BL: No there is actually too much media! Like in Canada, you cannot run a news program in any format – radio, print or TV - if you don’t have at least three stories per hour on cannabis. And so the effects are going to be, because it is federally sanctioned and state sanctioned and it’s fully legal, everyday people can go to a store and buy stuff and talk to their neighbors about it. And so I think it’s going to go crazy. The amount of cannabis available is far too little to start. And I say that because I know what the inventories are. I think you are going to probably find that it is too little for about 12 to 18 months, then too much.
ACR: You strike me as a sort of dyed-in-the-wool entrepreneur who is taking risks but is happy about it because you know that success will follow. You have probably had a plan all along, but you can’t know what’s going to happen in a business centered around an illegal narcotic. How do you like to operate?
BL: I say plans are OK-to-bad. Culture and philosophical underpinnings of how you react to the absence of a plan and the circumstances - that changes things.
So 100 percent of the people who work in our company have stock options. That includes the people that answer the call center phones. Everybody. And we tell them to behave like an owner. That means make a decision that you would be happy to show up in a newspaper. Make a decision that if you own this stock for ten years and don’t get to take any money out, you will be happy in ten years.

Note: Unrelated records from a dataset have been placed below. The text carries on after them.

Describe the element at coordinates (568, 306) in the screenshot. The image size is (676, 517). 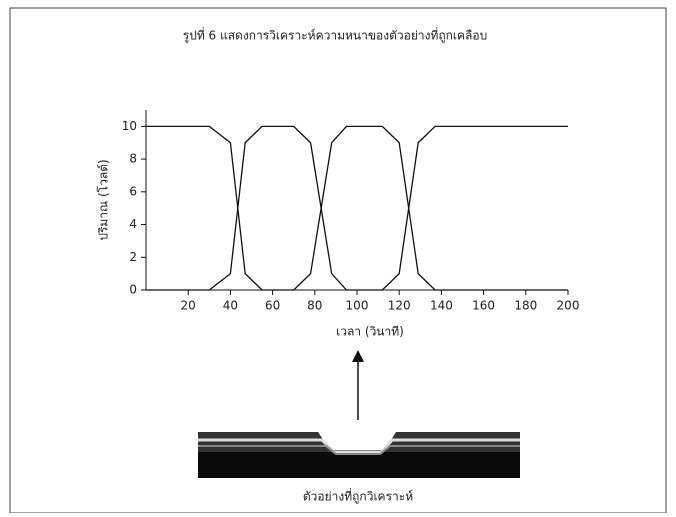
I see `x-tick-label: 200` at that location.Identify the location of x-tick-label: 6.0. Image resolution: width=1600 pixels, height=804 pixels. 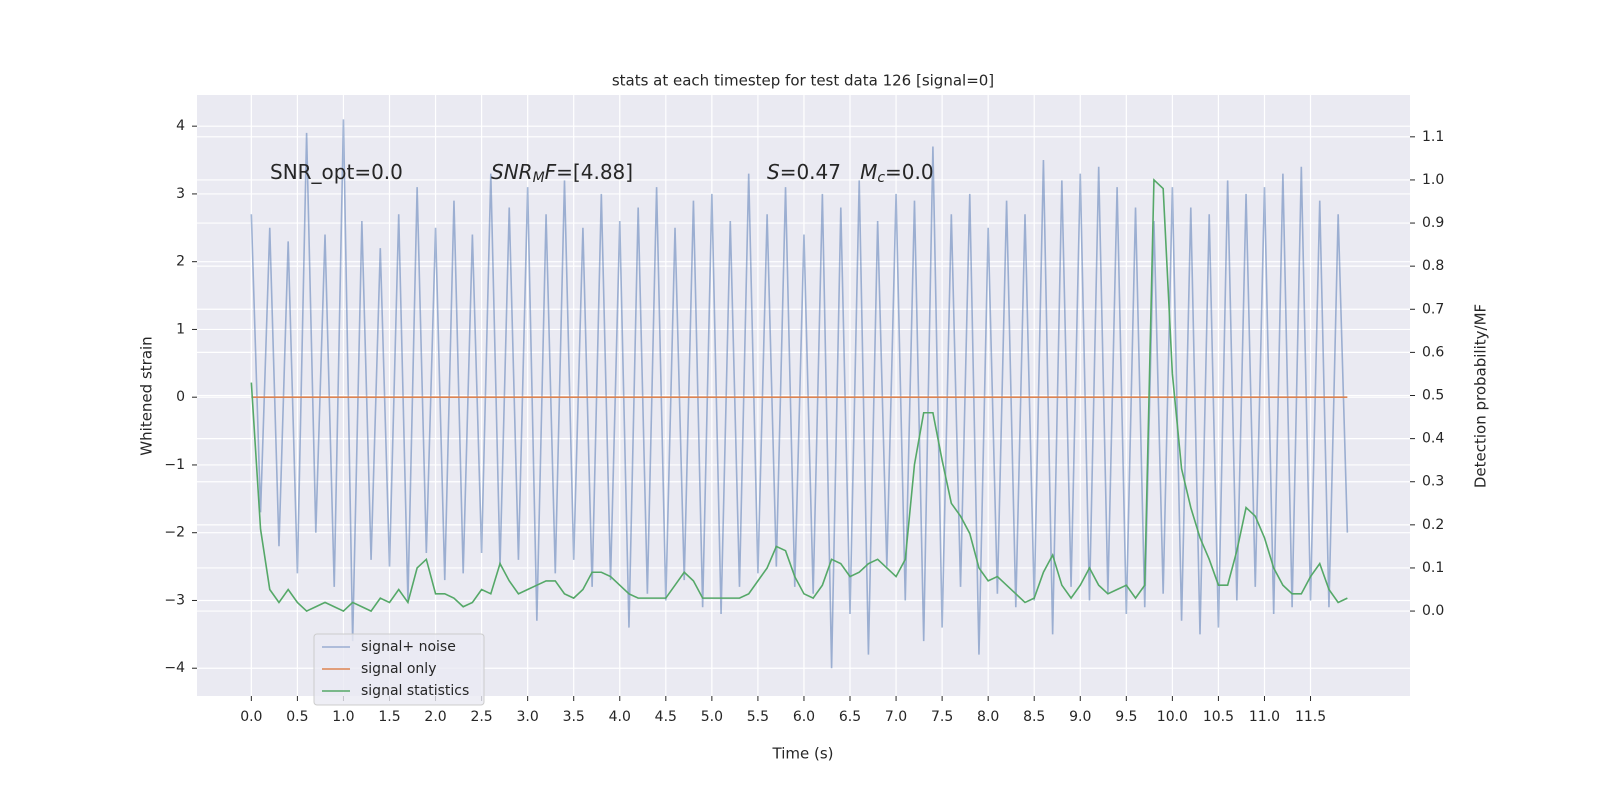
(804, 717).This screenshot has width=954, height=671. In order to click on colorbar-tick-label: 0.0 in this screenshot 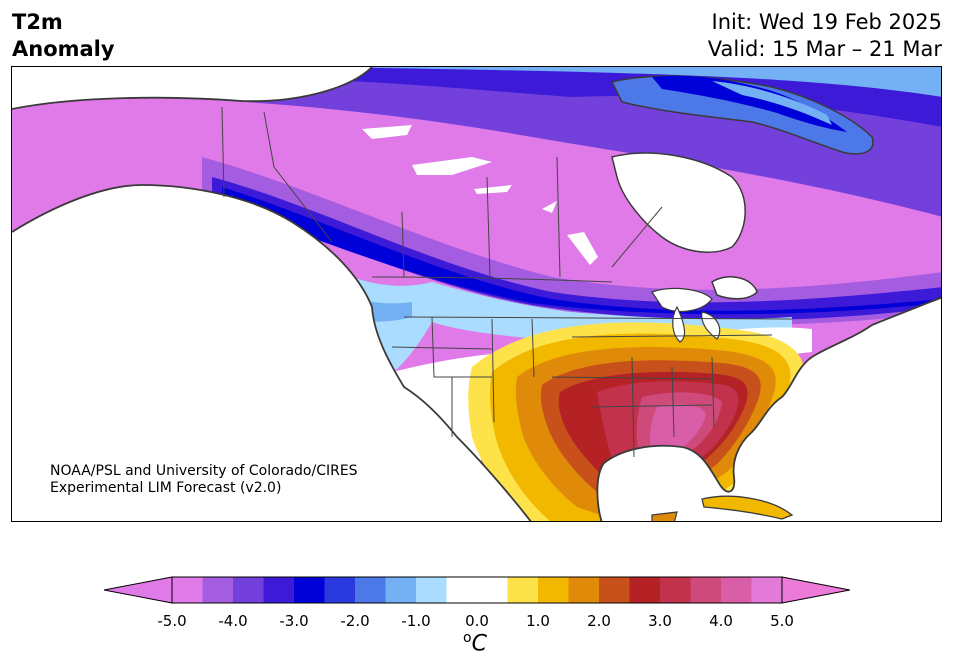, I will do `click(477, 621)`.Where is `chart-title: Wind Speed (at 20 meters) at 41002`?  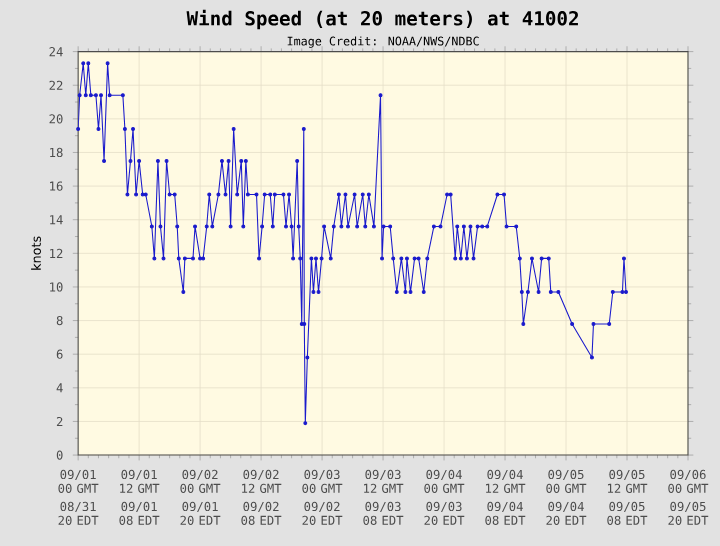 chart-title: Wind Speed (at 20 meters) at 41002 is located at coordinates (382, 20).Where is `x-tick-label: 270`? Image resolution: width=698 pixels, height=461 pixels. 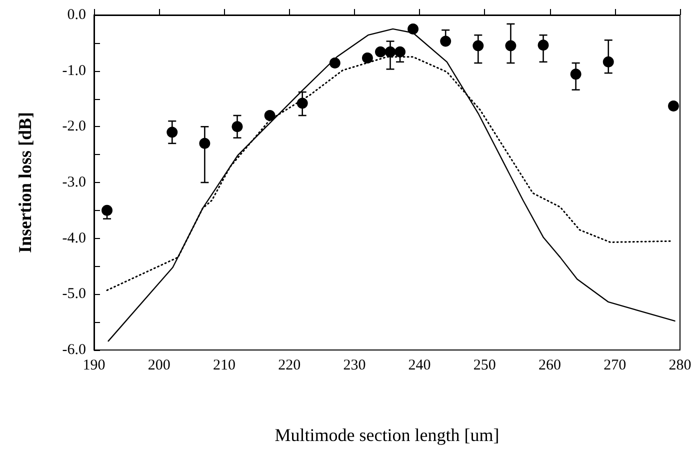 x-tick-label: 270 is located at coordinates (615, 366).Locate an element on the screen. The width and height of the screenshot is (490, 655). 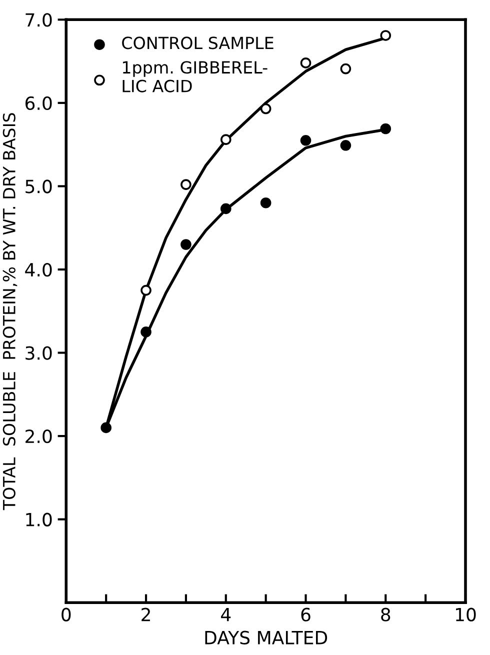
y-tick-label: 1.0 is located at coordinates (39, 519).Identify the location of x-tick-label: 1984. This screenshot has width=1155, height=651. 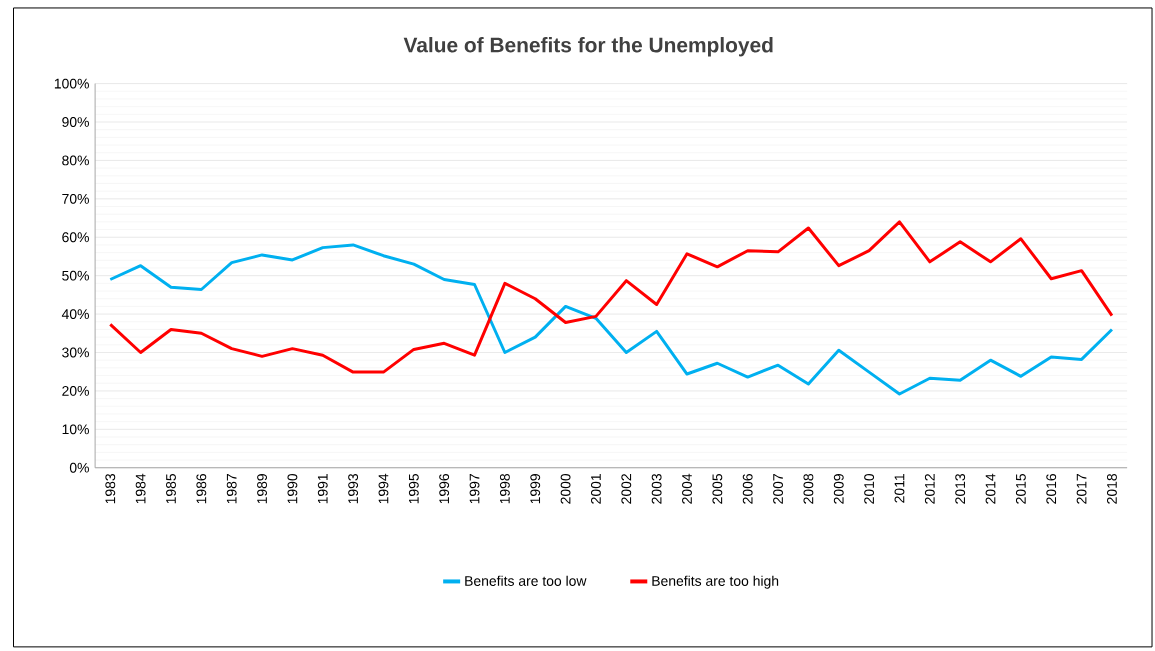
(140, 488).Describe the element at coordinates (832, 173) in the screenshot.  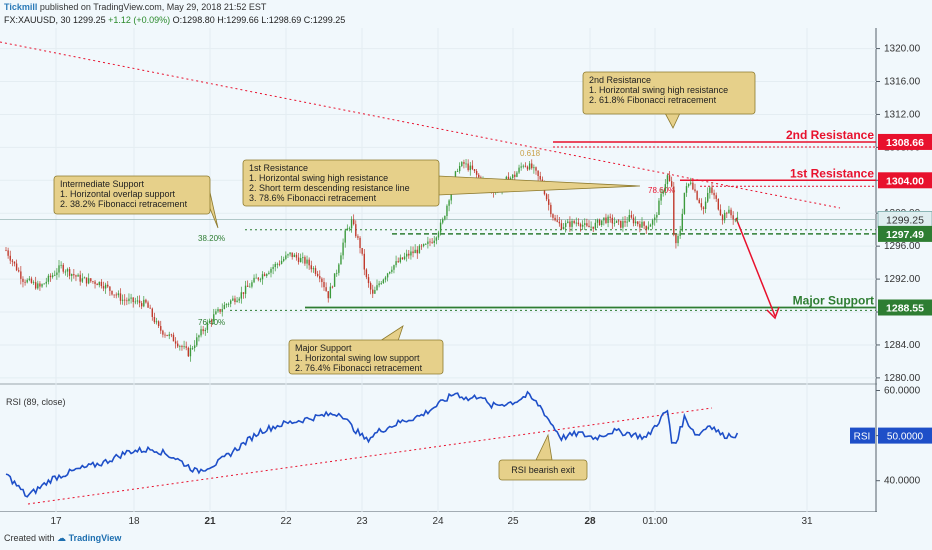
I see `resistance-1-label: 1st Resistance` at that location.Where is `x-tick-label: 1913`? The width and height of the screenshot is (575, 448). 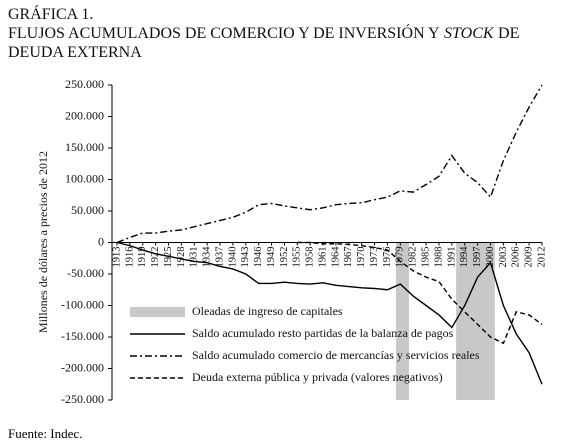 x-tick-label: 1913 is located at coordinates (116, 258).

And we have very bright people. Sometimes the problem with very bright people is that they have been told from a very young age that they are bright. And they get patted on the head. And then they become kind of jerks when they get older. So if you are a really bright jerk and you isolate groups by being nasty, we fire you. That is when the culture matches our continuous plan.
We think longer term, act like owners and have a collaborative environment with really smart people who are really nice.
NOTE: This interview was done in the lobby of the main meeting room for the CanEx Conference in Jamaica on Friday morning, September 28. Mr. Linton gave David Hodes time while he was waiting for the Minister of Industry, Commerce, Agriculture and Fisheries, The Honorable Audley Shaw, who presented that morning and and talked about Jamaica exporting ganja to Canada. The interview abruptly ended when the minister entered.
The day before, David moderated a presentation, "Cannabis and the Capital Markets - Investing in Cannabis", featuring John McMullen, Karel Janecek, Bill McCarthy and Wayne Isaacs.